Zapach Britney Spears Midnight Fantasy przypadnie do gustu zwolenniczkom słodkich perfum. Tu słodkość jest maksymalnie wyeksponowana, drażniąca wprost, bezczelna. Przywodzi na myśl gumę balonówę, landrynki i ciastko z kremem. Zapach nie jest jednak mdlący, dzięki nutom kwiatowo – owocowym. Ma coś w sobie niedokończonego, coś co powinno wyłonić się z tej kleistej słodyczy, a tymczasem zapach wprost przykleja się do skóry i trzyma, trzyma, trzyma ładnych kilka godzin.
Jest przeznaczony raczej dla młodych dziewcząt, które mają w sobie jeszcze sporo dziewczęcego uroku, wrażliwości dziecka, są radosne i... słodkie. Niektóre z klientek uznały zapach MF za bardzo zmysłowy, fantastyczny na wieczorne wyjścia.

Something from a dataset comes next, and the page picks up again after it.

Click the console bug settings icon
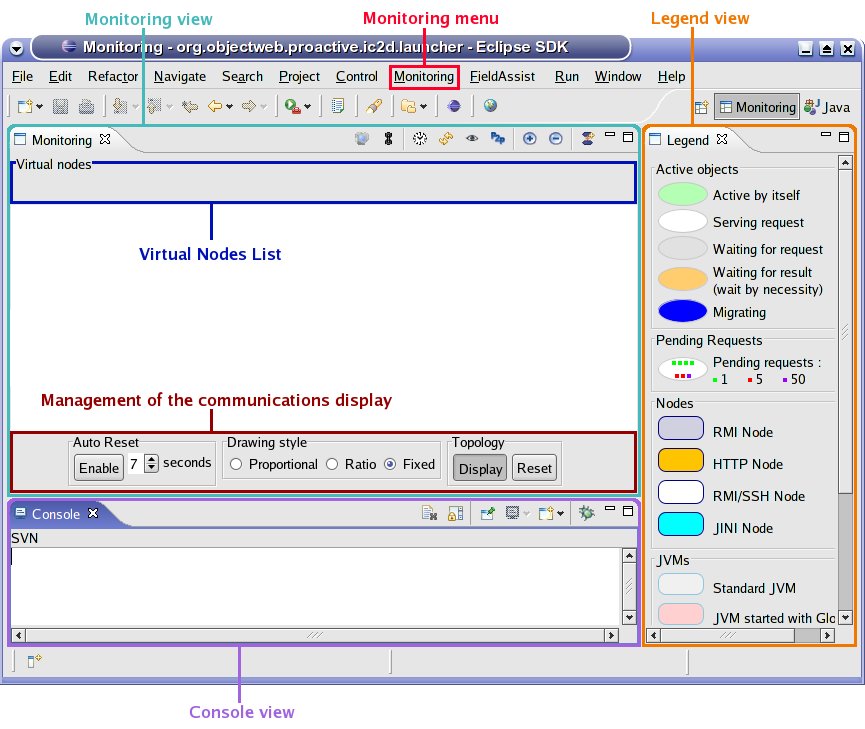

Delikatny aromat czereśni, maliny i śliwki kojarzy się z letnimi spacerami, upalnymi nocami, flirtem, zabawą i szczerym śmiechem.
nuta głowy: czarna czereśnia, malina, śliwka;
nuta serca: kwitnąca orchidea, irys, frezja ;
nuta bazy: amber, piżmo, wanilia
Nuty zapachowe zdają się być zlepione w jedno, wanilię wyczuwa się od razu, ale może taki był zamysł producenta?